Development and validation of Age-Specific algorithms for diabetes prediction

Endocrine. 2025 Dec;90(3):1253-1262. doi: 10.1007/s12020-025-04428-z. Epub 2025 Sep 23.

Abstract

Diabetes mellitus (DM) has a higher incidence among older adults. This study aimed to develop age-specific DM prediction models using machine learning (ML) and anomaly detection algorithms. We included 489,073 participants from Kanazawa City and 31,923 from Hakui City who underwent health check-ups. Four models were constructed, comprising a Light Gradient Boosting Machine (LGBM), TabNet, Variational Autoencoder, and Isolation Forest (IF), to predict DM onset within three years. The models were trained using the Kanazawa dataset and externally validated using the Hakui dataset. Performance was evaluated based on the area under the curve (AUC), sensitivity, and specificity. The LGBM model demonstrated the highest AUC across multiple age groups in both internal and external validations.
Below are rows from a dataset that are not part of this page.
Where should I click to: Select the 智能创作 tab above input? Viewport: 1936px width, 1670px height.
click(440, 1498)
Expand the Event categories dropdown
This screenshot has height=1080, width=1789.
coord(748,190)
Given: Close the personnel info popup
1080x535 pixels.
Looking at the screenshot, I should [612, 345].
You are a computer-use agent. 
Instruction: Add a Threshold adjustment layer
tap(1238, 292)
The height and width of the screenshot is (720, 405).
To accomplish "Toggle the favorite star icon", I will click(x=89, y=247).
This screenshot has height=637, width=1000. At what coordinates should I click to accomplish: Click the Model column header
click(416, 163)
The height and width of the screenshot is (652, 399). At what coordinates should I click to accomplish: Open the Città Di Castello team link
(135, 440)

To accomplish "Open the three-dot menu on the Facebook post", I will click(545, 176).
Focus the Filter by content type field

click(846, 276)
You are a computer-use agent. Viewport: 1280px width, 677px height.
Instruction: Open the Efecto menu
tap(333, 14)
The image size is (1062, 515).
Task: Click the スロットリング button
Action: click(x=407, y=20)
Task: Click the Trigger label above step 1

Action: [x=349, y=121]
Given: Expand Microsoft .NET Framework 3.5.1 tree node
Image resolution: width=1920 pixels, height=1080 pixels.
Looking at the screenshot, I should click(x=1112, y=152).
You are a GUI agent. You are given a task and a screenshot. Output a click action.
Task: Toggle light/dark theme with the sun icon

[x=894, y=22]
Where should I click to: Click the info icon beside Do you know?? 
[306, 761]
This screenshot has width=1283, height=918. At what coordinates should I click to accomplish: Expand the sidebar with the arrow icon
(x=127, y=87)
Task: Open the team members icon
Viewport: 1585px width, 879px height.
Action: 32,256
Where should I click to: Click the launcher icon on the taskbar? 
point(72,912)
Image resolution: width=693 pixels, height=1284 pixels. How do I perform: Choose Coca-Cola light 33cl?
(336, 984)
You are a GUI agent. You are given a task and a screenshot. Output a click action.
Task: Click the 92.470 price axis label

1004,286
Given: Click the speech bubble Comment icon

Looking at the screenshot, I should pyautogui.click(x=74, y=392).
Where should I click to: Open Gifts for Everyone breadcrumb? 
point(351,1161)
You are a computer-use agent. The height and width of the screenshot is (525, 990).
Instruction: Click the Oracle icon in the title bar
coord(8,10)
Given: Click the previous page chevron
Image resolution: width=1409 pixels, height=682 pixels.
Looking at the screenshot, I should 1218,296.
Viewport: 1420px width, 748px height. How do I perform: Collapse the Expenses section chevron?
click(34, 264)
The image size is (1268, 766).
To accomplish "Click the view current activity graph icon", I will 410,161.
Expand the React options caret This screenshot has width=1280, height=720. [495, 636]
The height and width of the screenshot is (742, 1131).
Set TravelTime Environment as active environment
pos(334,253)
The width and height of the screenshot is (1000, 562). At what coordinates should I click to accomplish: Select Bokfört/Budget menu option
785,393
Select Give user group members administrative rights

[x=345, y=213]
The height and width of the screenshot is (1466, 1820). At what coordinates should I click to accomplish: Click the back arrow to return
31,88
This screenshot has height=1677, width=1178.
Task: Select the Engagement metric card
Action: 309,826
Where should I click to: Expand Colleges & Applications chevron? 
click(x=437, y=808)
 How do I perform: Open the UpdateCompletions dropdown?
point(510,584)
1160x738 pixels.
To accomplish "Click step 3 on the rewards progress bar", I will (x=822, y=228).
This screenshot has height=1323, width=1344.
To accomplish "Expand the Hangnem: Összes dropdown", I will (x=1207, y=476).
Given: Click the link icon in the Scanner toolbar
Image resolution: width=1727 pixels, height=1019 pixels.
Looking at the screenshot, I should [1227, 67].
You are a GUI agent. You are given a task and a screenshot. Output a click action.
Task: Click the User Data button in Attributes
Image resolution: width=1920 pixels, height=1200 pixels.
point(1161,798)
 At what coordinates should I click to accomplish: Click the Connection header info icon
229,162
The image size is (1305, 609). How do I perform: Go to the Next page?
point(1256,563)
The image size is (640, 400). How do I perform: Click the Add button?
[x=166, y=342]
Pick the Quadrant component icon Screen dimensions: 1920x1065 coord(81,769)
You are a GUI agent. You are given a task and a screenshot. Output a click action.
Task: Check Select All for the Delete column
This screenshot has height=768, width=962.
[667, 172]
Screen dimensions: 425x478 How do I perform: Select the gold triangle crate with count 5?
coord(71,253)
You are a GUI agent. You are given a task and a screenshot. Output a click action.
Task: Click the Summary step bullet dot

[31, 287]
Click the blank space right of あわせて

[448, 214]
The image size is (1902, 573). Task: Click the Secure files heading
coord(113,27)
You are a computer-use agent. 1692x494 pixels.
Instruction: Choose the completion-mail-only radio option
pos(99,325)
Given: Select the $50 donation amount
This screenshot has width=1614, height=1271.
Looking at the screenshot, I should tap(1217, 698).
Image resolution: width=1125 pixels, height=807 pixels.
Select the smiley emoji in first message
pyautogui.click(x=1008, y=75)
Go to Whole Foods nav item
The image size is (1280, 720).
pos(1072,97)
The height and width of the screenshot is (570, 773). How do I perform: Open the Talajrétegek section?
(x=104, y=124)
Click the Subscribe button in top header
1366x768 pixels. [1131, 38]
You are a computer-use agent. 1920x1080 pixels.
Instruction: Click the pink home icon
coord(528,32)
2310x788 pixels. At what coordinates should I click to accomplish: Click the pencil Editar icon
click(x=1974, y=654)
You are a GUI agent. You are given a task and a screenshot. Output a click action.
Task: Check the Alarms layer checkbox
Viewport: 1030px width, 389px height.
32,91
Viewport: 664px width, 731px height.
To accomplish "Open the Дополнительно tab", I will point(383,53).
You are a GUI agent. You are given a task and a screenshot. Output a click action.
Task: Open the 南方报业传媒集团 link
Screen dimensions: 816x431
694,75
For participants in their 50s and 60s, the LGBM achieved AUC values of 0.911 during internal validation, with sensitivity and specificity exceeding those of the other models. In contrast, the IF model exhibited the best performance for participants in their 40s. The findings of this study suggest the potential effectiveness of age-specific models in improving diabetes prediction accuracy within the study population. Further validation using more diverse populations and younger age groups are recommended for future research.

Supplementary Information: The online version contains supplementary material available at 10.1007/s12020-025-04428-z.

Keywords: Age-specific models; Anomaly detection; Light gradient boosting machine; Machine learning.